Task requirements: Task for the records below: copy exactly, and only, the line containing "Where should I" and every line after it to the end, with pictures left out.

Data to use section start

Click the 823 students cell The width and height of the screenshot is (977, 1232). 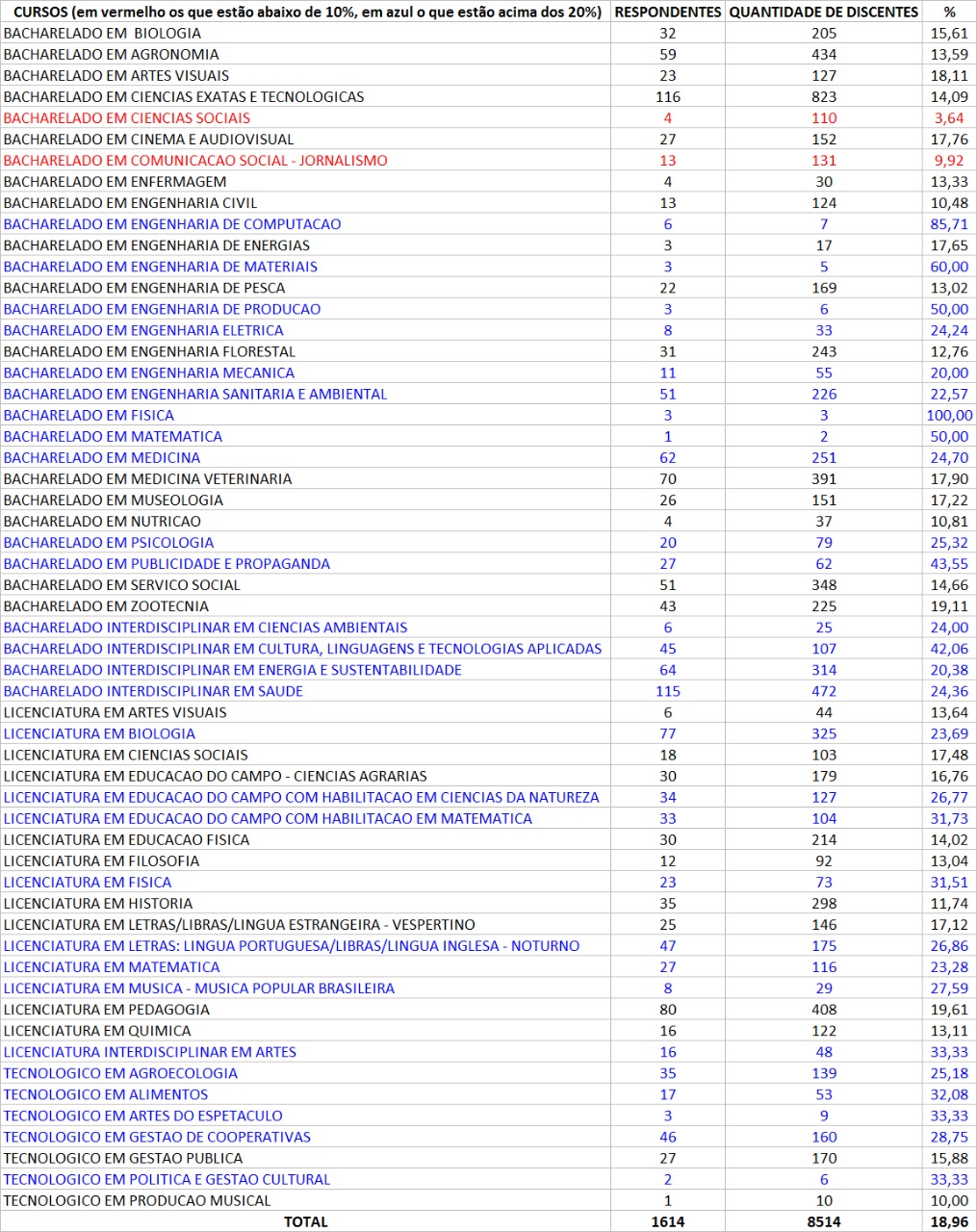(x=823, y=97)
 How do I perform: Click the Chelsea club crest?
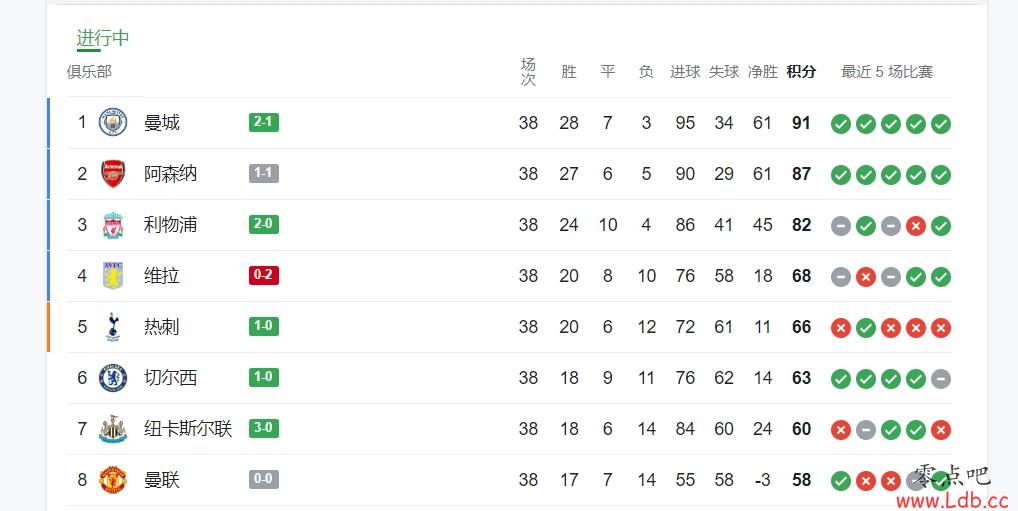[113, 378]
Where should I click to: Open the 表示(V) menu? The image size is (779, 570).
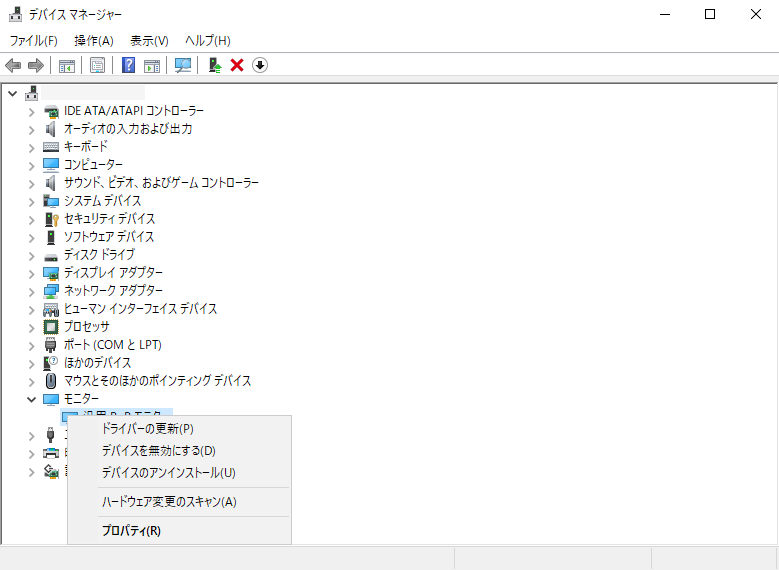click(x=149, y=40)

Data to use section end

Response to the exercise:
Where should I click to: Open the 表示(V) menu? The image size is (779, 570).
click(x=149, y=40)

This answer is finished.